Here’s a brief overview of each metric:

• Euclidean Distance (L2): Measures the straight-line distance between two vectors in space. It’s sensitive to the magnitude of the vectors and is suitable when absolute differences are meaningful.

• Cosine Similarity: Measures the cosine of the angle between two vectors, focusing on their orientation rather than magnitude. It’s commonly used in text analysis where the direction of the vector (representing the concept) is more important than its length.

• Inner Product (Dot Product): Calculates the sum of the products of the corresponding entries of two sequences of numbers. It’s effective when both the magnitude and direction of the vectors are significant.

How Are These Vectors Created?

To use vector search, you first need to convert your data into vectors — and that’s where embedding models come in. These models take raw data like text, images, or audio and turn it into numerical representations that capture meaning, context, or features.
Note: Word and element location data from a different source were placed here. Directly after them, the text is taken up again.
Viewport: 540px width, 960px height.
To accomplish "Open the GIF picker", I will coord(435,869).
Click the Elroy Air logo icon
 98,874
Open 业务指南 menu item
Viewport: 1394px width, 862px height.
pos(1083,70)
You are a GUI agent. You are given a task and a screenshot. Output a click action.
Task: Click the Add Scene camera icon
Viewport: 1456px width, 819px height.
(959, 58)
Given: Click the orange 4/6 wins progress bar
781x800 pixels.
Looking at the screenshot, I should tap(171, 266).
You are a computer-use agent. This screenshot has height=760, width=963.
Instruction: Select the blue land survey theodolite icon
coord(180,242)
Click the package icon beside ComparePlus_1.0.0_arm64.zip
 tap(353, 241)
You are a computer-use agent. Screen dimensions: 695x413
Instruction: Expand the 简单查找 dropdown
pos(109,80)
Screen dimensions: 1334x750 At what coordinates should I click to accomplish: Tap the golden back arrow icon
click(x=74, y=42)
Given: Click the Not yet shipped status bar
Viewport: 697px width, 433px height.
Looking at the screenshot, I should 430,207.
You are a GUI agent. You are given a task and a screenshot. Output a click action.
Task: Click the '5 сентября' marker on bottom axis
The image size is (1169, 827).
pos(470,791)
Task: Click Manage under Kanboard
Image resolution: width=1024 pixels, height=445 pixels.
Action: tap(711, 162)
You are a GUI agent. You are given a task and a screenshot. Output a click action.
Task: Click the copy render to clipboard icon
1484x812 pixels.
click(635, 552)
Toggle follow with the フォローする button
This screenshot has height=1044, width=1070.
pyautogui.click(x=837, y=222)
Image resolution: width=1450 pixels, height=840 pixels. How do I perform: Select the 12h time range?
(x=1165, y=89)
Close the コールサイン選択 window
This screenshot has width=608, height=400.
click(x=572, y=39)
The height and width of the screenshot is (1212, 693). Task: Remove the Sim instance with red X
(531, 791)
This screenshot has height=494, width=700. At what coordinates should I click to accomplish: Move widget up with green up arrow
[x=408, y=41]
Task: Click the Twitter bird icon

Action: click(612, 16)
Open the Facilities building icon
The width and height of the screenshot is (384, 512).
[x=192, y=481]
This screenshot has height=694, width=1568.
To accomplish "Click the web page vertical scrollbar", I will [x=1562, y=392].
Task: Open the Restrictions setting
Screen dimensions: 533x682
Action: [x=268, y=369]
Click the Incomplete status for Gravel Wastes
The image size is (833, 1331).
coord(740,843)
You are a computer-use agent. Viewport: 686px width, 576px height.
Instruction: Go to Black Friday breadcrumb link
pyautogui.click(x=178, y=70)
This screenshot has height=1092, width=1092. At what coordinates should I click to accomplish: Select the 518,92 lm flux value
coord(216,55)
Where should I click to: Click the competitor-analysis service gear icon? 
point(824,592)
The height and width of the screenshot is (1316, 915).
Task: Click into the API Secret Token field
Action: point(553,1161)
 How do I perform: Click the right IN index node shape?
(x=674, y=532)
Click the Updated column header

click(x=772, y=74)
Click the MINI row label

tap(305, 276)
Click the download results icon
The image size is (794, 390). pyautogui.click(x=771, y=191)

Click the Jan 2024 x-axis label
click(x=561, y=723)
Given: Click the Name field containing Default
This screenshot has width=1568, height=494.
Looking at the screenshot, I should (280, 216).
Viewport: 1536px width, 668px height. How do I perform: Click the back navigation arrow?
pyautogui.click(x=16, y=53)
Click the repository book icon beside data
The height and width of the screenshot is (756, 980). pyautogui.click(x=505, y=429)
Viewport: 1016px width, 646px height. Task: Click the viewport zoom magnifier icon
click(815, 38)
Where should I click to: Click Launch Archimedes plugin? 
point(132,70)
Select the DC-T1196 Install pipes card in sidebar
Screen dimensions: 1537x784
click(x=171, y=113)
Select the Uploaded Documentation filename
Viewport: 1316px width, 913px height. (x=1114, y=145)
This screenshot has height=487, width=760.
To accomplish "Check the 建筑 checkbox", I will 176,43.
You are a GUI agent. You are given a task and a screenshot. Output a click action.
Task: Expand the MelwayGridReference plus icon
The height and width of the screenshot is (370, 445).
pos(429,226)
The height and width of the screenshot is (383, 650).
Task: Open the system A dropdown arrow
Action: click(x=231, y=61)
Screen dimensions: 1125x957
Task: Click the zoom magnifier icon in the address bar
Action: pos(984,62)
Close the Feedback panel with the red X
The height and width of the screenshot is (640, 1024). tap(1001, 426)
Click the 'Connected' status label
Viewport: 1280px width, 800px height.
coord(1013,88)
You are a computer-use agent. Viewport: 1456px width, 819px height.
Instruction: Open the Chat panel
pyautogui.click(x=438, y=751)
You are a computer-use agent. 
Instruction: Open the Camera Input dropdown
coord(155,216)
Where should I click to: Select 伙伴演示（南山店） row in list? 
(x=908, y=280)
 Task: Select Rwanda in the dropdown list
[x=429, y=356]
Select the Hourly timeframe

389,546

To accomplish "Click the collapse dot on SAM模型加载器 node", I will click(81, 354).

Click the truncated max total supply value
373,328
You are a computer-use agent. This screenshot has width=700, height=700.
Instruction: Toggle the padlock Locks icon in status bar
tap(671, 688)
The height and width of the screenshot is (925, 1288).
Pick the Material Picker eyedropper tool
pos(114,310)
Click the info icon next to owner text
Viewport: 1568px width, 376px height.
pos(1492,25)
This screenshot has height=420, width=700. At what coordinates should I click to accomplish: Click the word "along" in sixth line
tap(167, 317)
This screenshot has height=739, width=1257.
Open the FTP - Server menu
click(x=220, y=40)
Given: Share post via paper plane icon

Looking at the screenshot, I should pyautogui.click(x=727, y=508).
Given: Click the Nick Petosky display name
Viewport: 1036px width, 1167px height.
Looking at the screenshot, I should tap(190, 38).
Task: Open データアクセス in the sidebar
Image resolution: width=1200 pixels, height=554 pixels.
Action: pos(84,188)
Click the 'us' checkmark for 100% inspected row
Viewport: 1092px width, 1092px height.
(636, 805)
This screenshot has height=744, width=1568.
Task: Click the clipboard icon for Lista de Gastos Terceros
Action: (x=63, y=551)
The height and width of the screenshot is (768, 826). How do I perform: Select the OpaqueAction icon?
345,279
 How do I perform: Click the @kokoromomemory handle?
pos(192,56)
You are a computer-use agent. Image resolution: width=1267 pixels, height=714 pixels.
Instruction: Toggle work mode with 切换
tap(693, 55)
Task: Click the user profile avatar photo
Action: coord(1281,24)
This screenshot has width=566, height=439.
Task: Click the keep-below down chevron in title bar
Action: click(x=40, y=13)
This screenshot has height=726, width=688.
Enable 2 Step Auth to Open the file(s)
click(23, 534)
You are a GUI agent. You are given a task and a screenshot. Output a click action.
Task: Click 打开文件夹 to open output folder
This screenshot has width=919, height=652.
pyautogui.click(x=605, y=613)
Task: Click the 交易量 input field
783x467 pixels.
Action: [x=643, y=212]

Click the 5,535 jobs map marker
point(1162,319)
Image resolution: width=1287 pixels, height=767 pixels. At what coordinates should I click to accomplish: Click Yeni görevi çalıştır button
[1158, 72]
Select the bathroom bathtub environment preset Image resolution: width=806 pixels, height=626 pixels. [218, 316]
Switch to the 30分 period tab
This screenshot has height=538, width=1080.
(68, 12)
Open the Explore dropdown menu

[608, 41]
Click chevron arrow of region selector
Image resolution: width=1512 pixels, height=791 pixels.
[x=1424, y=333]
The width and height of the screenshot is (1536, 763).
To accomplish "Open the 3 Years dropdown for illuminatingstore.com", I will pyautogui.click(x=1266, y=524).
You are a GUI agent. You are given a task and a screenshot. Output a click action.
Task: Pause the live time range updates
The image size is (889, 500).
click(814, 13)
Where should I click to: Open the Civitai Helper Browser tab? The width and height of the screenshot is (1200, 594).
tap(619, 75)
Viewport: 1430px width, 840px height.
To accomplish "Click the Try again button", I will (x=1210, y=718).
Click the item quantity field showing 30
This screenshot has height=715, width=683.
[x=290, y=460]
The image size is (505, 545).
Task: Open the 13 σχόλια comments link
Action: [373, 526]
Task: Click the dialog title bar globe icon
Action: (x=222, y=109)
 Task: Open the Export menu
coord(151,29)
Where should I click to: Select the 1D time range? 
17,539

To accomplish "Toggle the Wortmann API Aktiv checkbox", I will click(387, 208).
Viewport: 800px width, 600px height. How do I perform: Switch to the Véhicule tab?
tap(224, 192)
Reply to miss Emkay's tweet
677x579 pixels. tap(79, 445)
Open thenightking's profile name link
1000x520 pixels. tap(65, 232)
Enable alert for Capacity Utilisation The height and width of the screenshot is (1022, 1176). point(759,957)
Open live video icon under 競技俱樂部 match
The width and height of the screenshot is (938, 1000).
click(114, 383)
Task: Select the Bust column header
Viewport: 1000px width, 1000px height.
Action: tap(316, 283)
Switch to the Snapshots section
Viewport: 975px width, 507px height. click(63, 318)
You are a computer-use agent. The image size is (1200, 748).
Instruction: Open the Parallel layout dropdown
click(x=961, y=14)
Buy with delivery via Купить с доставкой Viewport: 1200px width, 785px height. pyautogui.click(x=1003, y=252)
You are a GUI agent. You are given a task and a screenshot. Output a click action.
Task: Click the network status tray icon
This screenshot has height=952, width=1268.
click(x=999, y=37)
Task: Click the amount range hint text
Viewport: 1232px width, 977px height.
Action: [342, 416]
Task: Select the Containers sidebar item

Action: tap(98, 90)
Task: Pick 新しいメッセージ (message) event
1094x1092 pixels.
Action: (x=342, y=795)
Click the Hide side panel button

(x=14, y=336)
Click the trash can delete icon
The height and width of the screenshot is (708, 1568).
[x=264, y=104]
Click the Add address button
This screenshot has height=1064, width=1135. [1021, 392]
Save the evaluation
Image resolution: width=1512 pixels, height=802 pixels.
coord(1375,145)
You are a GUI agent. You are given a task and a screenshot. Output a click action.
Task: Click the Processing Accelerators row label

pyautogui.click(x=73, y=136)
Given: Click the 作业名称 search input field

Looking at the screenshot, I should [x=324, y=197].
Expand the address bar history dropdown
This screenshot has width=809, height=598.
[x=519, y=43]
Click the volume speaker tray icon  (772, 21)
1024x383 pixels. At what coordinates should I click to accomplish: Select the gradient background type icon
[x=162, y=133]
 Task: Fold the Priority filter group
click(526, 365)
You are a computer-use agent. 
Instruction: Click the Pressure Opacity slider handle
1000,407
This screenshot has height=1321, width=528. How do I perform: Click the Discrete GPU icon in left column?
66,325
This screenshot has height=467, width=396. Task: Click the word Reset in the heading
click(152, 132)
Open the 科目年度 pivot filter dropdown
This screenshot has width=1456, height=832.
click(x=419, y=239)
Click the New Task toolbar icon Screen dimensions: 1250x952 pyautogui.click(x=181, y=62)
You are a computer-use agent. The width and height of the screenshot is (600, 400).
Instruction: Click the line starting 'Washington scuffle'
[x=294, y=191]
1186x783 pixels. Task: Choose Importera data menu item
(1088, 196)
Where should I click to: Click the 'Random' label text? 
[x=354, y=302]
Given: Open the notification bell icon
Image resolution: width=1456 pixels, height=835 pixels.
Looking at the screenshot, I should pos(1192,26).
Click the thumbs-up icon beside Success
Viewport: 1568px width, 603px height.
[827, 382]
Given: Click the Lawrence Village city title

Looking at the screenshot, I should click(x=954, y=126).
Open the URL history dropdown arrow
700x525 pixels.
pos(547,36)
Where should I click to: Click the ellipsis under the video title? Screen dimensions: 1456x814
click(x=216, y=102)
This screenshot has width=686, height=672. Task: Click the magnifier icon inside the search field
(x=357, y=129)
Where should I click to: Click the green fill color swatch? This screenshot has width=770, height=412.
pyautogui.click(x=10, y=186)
Here are some widely used models that generate embeddings:

• Word2Vec: One of the earliest word embedding models. It helped show that relationships between words can be captured mathematically — like “king” is to “queen” as “man” is to “woman.”
• GloVe: Developed by Stanford, this model also creates word embeddings by analyzing global word co-occurrence statistics. It’s efficient and still widely used.
• FastText: From Facebook, this model improves on Word2Vec by understanding subword information. It can generate embeddings for words it hasn’t seen before by breaking them into pieces.
• BERT: A transformer-based model from Google that understands words in context. For example, it distinguishes between “bank” in “river bank” vs. “bank account.” It can produce embeddings for sentences, paragraphs, or entire documents.
• MPNet / MiniLM / all-MiniLM-L6-v2: These are optimized sentence embedding models from the SentenceTransformers family, ideal for tasks like semantic search, FAQ matching, and duplicate detection.
• OpenAI Embeddings (e.g., text-embedding-3-small): These are highly general-purpose embeddings used in applications like search, clustering, and classification.
• CLIP: A model by OpenAI that understands both images and text in the same space. Show it a photo of a puppy, and it can match it to the text “cute dog.”
• ResNet: A deep convolutional neural network that’s great at converting images into embeddings. Commonly used for visual similarity and image classification.
• VGG / EfficientNet / Vision Transformers (ViT): Other strong image models widely used for turning pictures into vector embeddings.
• Whisper: OpenAI’s model for transcribing audio into text, which can then be embedded for tasks like voice search or audio classification.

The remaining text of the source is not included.